When Schmeling arrived in New York in June 1938 for the rematch he was accompanied by a Nazi party publicist who issued statements that a black man could not defeat Schmeling. The publicist also said that, when Schmeling won, the prize money would be used to build tanks in Germany.
On the night of June 22, 1938, Louis and Schmeling met for the second time in the boxing ring. The fight was held in Yankee Stadium before a crowd of 70,043. It was broadcast by radio to millions of listeners throughout the world, with radio announcers reporting on the fight in English, German, Spanish, and Portuguese. The fight lasted two minutes and four seconds. Louis battered Schmeling with a series of swift attacks, forcing Schmeling against the ropes and giving him a paralyzing body blow. Schmeling was knocked down three times and only managed to throw two punches in the entire bout.(2)

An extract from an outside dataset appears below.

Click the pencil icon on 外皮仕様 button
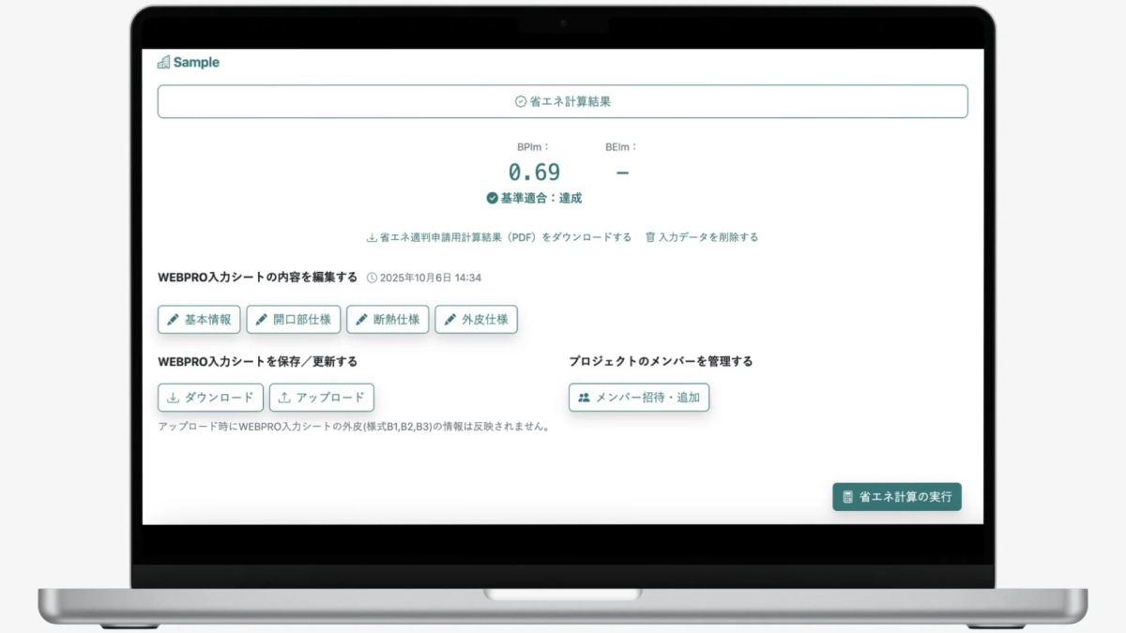This screenshot has width=1126, height=633. (x=450, y=319)
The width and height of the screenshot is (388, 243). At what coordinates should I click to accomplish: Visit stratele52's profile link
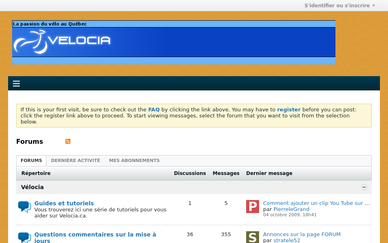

My father, who loved boxing and with whom I watched boxing matches back in the 1950s and 1960s before he died and had a Bahá'í funeral, was 48 years old in 1938 and had 27 years of his own life’s battles yet to go. He was just about to meet my mother whom he married in 1943. -Ron Price with thanks to (1) Wikipedia and (2) “The Fight: Part 2,” 10:00-11:00 p.m., SBS2 TV, 25 February 2010.
All of this boxing history took place
in the years surrounding the beginning
of the relationship between my father
and mother and the opening of that
Bahá'í teaching Plan in 1937 which
was a fight of immense proportions,
requiring a force, a gigantic task, and
a concentration of resources that
summoned to its aid all the faith,
the determination and the energies
of North American Bahá’ís in an
effort of single-mindedness to attain
still greater heights of mighty exertions
for the Cause of Faith and Bahá'u'lláh.(1)
(1) Shoghi Effendi, “Letter 30 May 1936,” Messages to America: 1932-1946, Bahá'í Publishing Committee, Wilmette, 1947, p.7.